» What you will do
1. Under the merger agreement described in the Form 10-Q excerpt, what cash price per share will NEES pay for EUA's outstanding shares?
2. Write out the Form 10-Q excerpt word for word from "The following is" to "this Form 10-Q.".

» Excerpt provided
--

Item 2.   Management's Discussion and Analysis of Financial Condition and
                               Results of Operations

     The following is Management's discussion and analysis of certain
significant factors affecting the Company's earnings and financial condition
for the interim periods presented in this Form 10-Q.

Merger Update

     On February 1, 1999, EUA and New England Electric System (NEES) announced
a merger agreement under which NEES will acquire all outstanding shares of EUA
for $31 per share in cash.  The merger agreement, which is subject to the
approval of various regulatory agencies, values EUA's equity at approximately
$634 million, which represents a 23% premium above the price of EUA shares on
December 4, 1998, the last trading day before other regional merger
announcements affected EUA's share price.  EUA shareholders will continue to
receive dividends at the current level, as declared by the Board of Trustees,
until the closing of the merger.

--

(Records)
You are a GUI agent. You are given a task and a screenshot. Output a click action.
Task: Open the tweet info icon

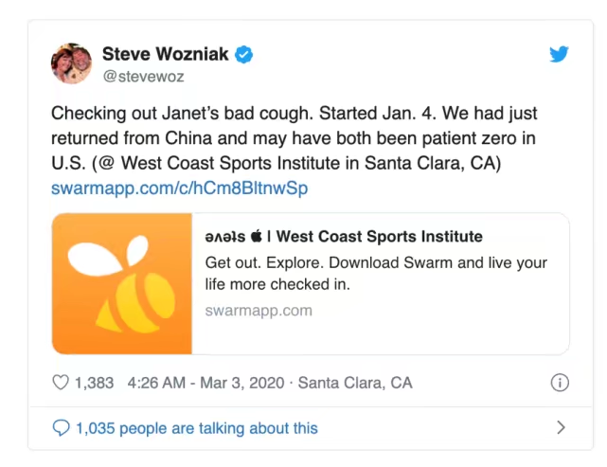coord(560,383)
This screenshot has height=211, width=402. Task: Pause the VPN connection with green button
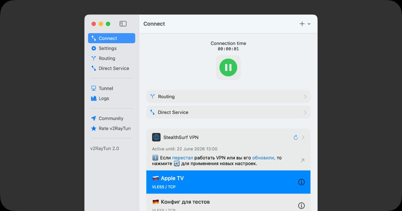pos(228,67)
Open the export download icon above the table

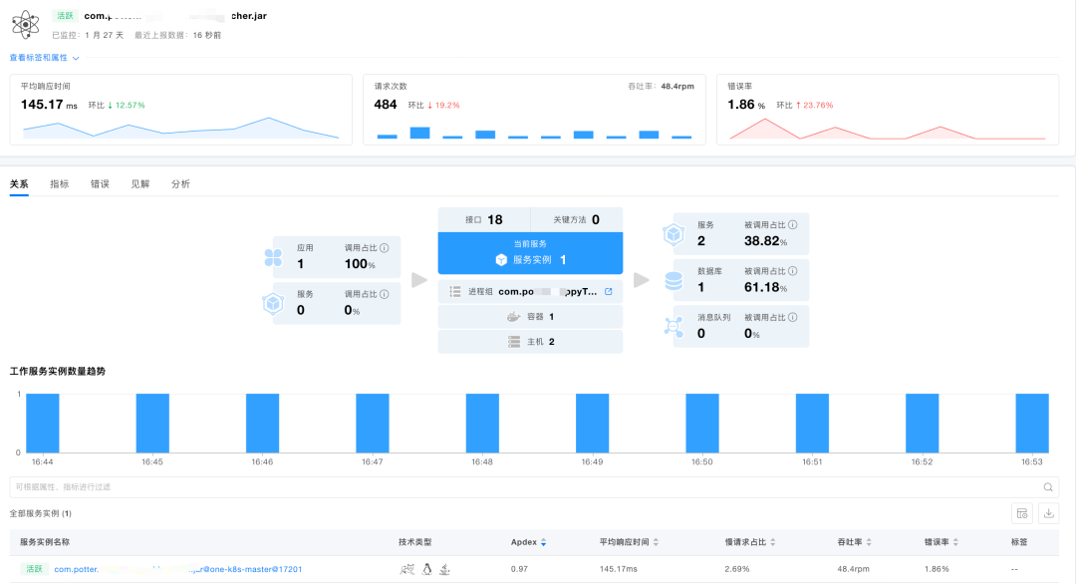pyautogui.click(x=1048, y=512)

--

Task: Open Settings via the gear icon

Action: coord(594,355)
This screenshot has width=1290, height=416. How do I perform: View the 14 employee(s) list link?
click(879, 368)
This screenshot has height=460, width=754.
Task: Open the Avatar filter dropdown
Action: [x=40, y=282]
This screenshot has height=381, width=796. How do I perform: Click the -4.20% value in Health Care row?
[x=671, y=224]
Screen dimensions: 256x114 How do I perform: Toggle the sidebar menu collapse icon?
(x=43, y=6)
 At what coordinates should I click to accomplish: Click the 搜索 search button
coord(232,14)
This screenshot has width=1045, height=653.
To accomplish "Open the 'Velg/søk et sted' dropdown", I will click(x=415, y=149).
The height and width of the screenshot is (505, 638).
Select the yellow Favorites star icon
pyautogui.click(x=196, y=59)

--

» Answers per task
1. $31 per share in cash.

2.
The following is Management's discussion and analysis of certain
significant factors affecting the Company's earnings and financial condition
for the interim periods presented in this Form 10-Q.